The pivot point can be moved on the leaf springs to change the effective length of the spring. L denotes the total length of the leaf springs from the fixed end to the free end and l denotes the distance from the pivot point to the end of the leaf springs, which is the effective length of the deformed leaf springs. The passive deflection angle of the output axis of the VSJ is Ψ, and the VSJ is mathematically analyzed. The force F acts perpendicularly on the leaf springs when an external moment T is applied. The stiffness K produced by the leaf springs is calculated as follows.

K = \frac{dT}{d ψ}

(1)

where T is the external moment applied to the output of the joint; Ψ is the angle at which the joint deforms under the external moment.

The external moments and deflections on the output end of the joint are

T = FL

(2)

ω = L \sin (ψ)

(3)

where F is the force on the free end of the leaf springs; L is the total length of the leaf springs.

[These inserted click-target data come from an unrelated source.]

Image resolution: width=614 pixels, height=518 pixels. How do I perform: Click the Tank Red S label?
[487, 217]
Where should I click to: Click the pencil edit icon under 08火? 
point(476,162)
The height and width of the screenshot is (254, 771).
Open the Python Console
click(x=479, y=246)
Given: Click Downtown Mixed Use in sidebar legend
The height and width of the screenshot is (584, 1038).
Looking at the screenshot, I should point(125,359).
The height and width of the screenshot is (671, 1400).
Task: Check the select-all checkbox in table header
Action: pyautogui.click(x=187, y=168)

The cantilever beam structure has two force points when subjected to concentrated loads. F is the force applied to the end of the spring rod by an external moment of force, equivalent to a concentrated load. F_B is the force on the leaf springs at the pivot point when the leaf springs bends at the outer moment. Therefore, the force structure of the cantilever beam can be decomposed into two simple loaded cantilever beam structures.

The deflection of the cantilever beam in Figure 6 is given by

ω = - \frac{F x^{2}}{6 EI} (3 L - x)

(4)

The deflection of the cantilever beam in Figure 7 is given by

{\begin{matrix} ω = \frac{F x^{2}}{6 EI} (3 (L - l) - x) (0 \leq x \leq L - l) \\ ω = \frac{F {(L - l)}^{2}}{6 EI} (3 x - (L - l)) (L - l \leq x \leq L) \end{matrix}

(5)

where x is any point on the cantilever beam; E is the modulus of elasticity of the spring rod; and I is the moment of inertia of the spring rod in the section with the bending neutral axis under the action of external force;

Figure 6.

Concentrated load on the free end of a cantilever beam.

Figure 7.

Concentrated load applied at only one point B on the cantilever beam.

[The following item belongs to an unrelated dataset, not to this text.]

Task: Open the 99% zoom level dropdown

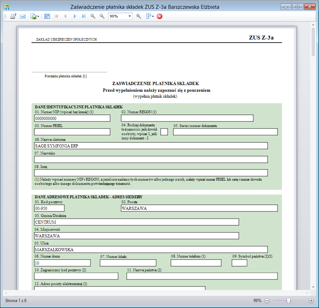Action: [x=130, y=16]
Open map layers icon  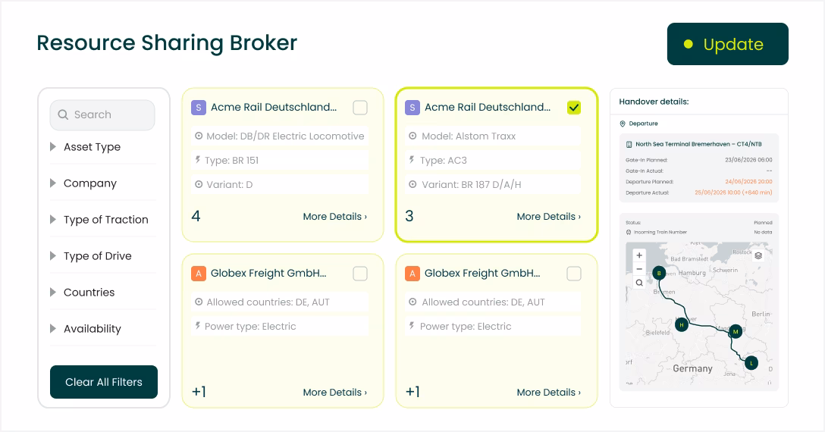(x=758, y=255)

When x = L, the deflection at the right end C of the cantilever beam in Figure 6 is

ω_{c 1} = - \frac{F L^{3}}{3 EI}

(6)

The deflection at point C at the right end of the cantilever beam in Figure 7 is

ω_{c 2} = - \frac{F_{B} {(L - l)}^{2}}{6 EI} (2 L + l)

(7)

When x = L−l, the deflection at the right end B of the cantilever beam in Figure 6 is

ω_{B 1} = - \frac{F {(L - l)}^{2}}{6 EI} (2 L + l)

(8)

The deflection at point B at the right end of the cantilever beam in Figure 7 is

ω_{B 2} = - \frac{F_{B} {(L - l)}^{3}}{3 EI}

(9)

Since the leaf springs is externally loaded with the slider’s constraining force, the deflection is zero at point B. According to the principle of cantilever beam superposition

ω_{B 1} + ω_{B 2} = 0

(10)

From equation (9) it follows that FB

F_{B} = \frac{F (2 L + l)}{2 (L - l)}

(11)

According to equations (6) and (10), we can get

ω_{c 2} = \frac{F {(2 L + l)}^{2} (L - l)}{12 EI}

(12)

And according to the principle of superposition of cantilevers it is known that the deflection at point C gets to be

ω = ω_{C} = ω_{c 1} + ω_{c 2} = \frac{(l^{3} + 3 L l^{2})}{12 EI}

(13)

The selected cantilever beam model has a rectangular cross-section and let the width and height be a and b respectively, then the moment of inertia I is

I = \frac{a b^{3}}{12}

(14)

According to equations (3), (12), and (13), we can get

F = \frac{ELa b^{3}}{(l^{3} + 3 L l^{2})} \sin (ψ)

(15)

According to equations (1), (2), and (14), the stiffness K

K_{1} = \frac{dT}{d ψ} = \frac{E L^{2} a b^{3}}{(l^{3} + 3 L l^{2})} \cos (ψ)

(16)

And the joint structure is symmetric, so the joint stiffness is

K = K_{1} + K_{2} = \frac{2 Ea b^{3} L^{2}}{(l^{3} + 3 L l^{2})} \cos (ψ)

(17)

From equation (17), the stiffness of the VSJ is related to the material, shape, effective length l, and passive deflection angle Ψ of the node of the leaf springs.

VSJ performance analysis

According to the design parameters of the VSJ and the derived stiffness formula, its performance was analyzed, and the design parameters of the stiffness adjustment system are shown in Table 2.

Table 2.

Design parameters of stiffness adjustment system.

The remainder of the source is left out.